[PATCH][RFC] freezer: Add CHECKPOINTING state to safeguard container checkpoint

Fri May 29 20:04:44 PDT 2009

On Fri, May 29, 2009 at 02:35:21PM -0400, Oren Laadan wrote:
> 
> Matt Helsley wrote:
> > The CHECKPOINTING state prevents userspace from unfreezing tasks until
> > sys_checkpoint() is finished. When doing container checkpoint userspace
> > will do:
> 
> [...]
> 
> >  /*
> > + * cgroup freezer state changes made without the aid of the cgroup filesystem
> > + * must go through this function to ensure proper locking is observed.
> > + */
> > +static int freezer_checkpointing(struct task_struct *task,
> > +				 enum freezer_state next_state)
> > +{
> > +	struct freezer *freezer;
> > +	enum freezer_state state;
> > +
> > +	task_lock(task);
> > +	freezer = task_freezer(task);
> > +	spin_lock_irq(&freezer->lock);
> > +	state = freezer->state;
> 
> After "echo FROZEN > /freezer/0/freezer_state", it is likely that
> freezer->state remains CGROUP_FREEZING --
> 
> Then, looking at freezer_read():
> 
> ...
>   if (state == CGROUP_FREEZING) {
> 	/* We change from FREEZING to FROZEN lazily if the cgroup was
> 	 * only partially frozen when we exitted write. */
> 	update_freezer_state(cgroup, freezer);
> 	state = freezer->state;
>   }
> ...
> 
> IOW, usually, only if someone reads the freezer_state file will
> the freezer->status reliably reflect the state.
> 
> So, I searched for where else freezer->state is consulted, and found:
> 
>   int cgroup_frozen(struct task_struct *task)
>   {
> 	struct freezer *freezer;
> 	enum freezer_state state;
> 
> 	task_lock(task);
> 	freezer = task_freezer(task);
> 	state = freezer->state;
> 	task_unlock(task);
> 
> 	return state == CGROUP_FROZEN;
>   }
> 
> Which is called (only?) from kernel/power/process.c:thaw_tasks().

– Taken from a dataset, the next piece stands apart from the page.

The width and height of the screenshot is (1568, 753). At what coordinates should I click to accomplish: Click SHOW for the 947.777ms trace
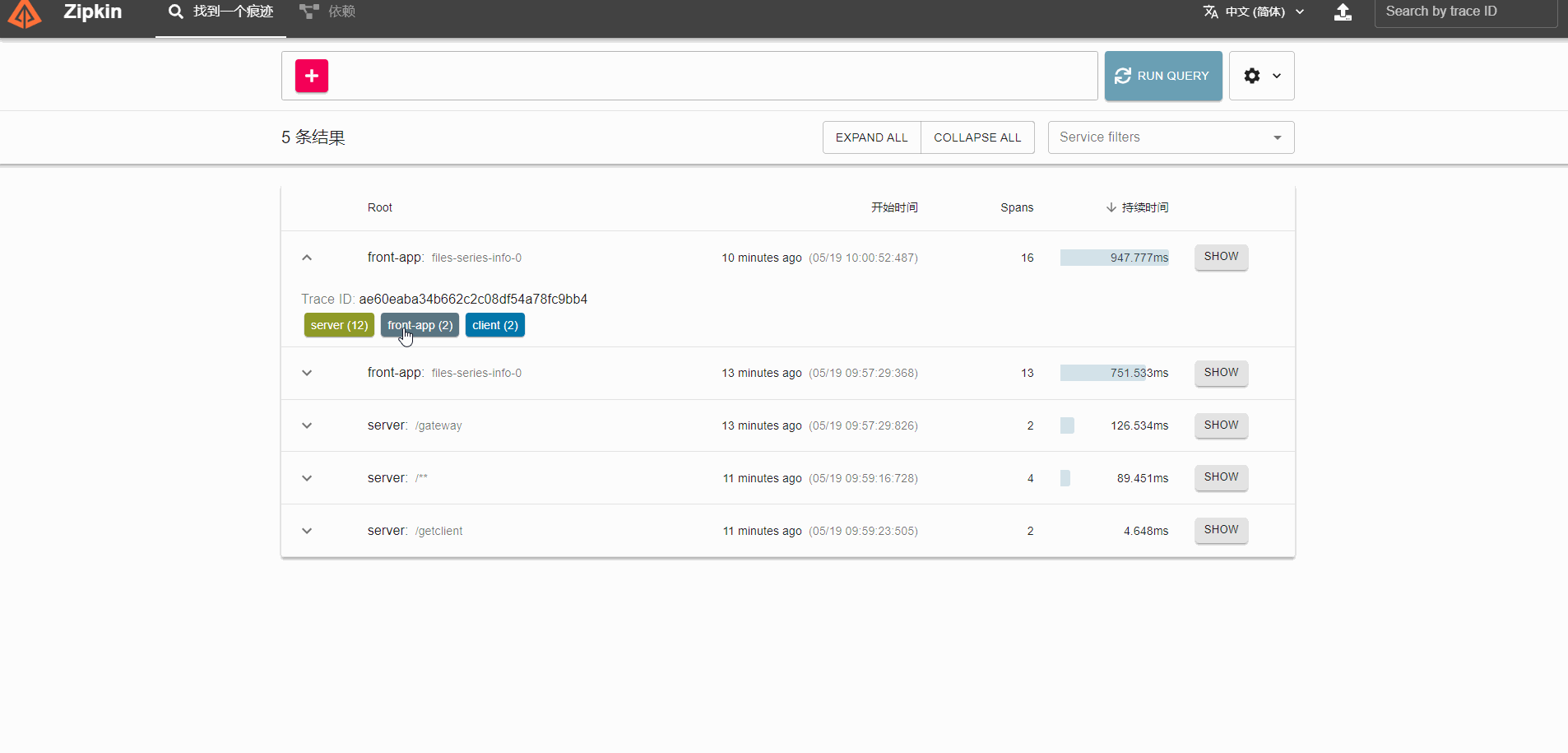point(1221,257)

Currently that is the only place it's called, yes.

> Here, too, unless some read from the freezer_state file, this
> test will incorrectly fail.

True. For kernel/power/process.c:thaw_tasks() we're really trying to
prevent resume from thawing tasks that were frozen via the cgroup
freezer.

So really CGROUP_FREEZING should also be tested for in that code path.
However that doesn't match the name so a name change would be in order
too.

I audited the rest of the cgroup freezer code without the CHECKPOINTING
patch and the remaining tests for CGROUP_FROZEN look fine to me:

can_attach:
	This looks OK. If we're not in the frozen state then it's OK to
	add a new task to the cgroup. So the analogous scenario is we're
	in CGROUP_FREEZING but all of the tasks are frozen. Adding a
	new task -- frozen or otherwise -- would not pose a problem.

BUG_ON() in freezer_fork:
	The forking task isn't frozen and hence its cgroup is not
	can't be FROZEN. But there's a BUG_ON() here "just in case" -- 
	it should never happen. So at worst it won't find bugs here until
	userspace does a read() on freezer.state.

Lastly, this means we'd need a new function for other parts of the
kernel which definitely want to know if the cgroup is frozen. That
function would have to  do a lazy update if the state is
CGROUP_FREEZING.

I'll make a patch which changes cgroup_frozen() and send it off for
mainline.

Then I'll re-add cgroup_frozen() for CHECKPOINTING and ensure that it
works with the lazy update.

Cheers,
	-Matt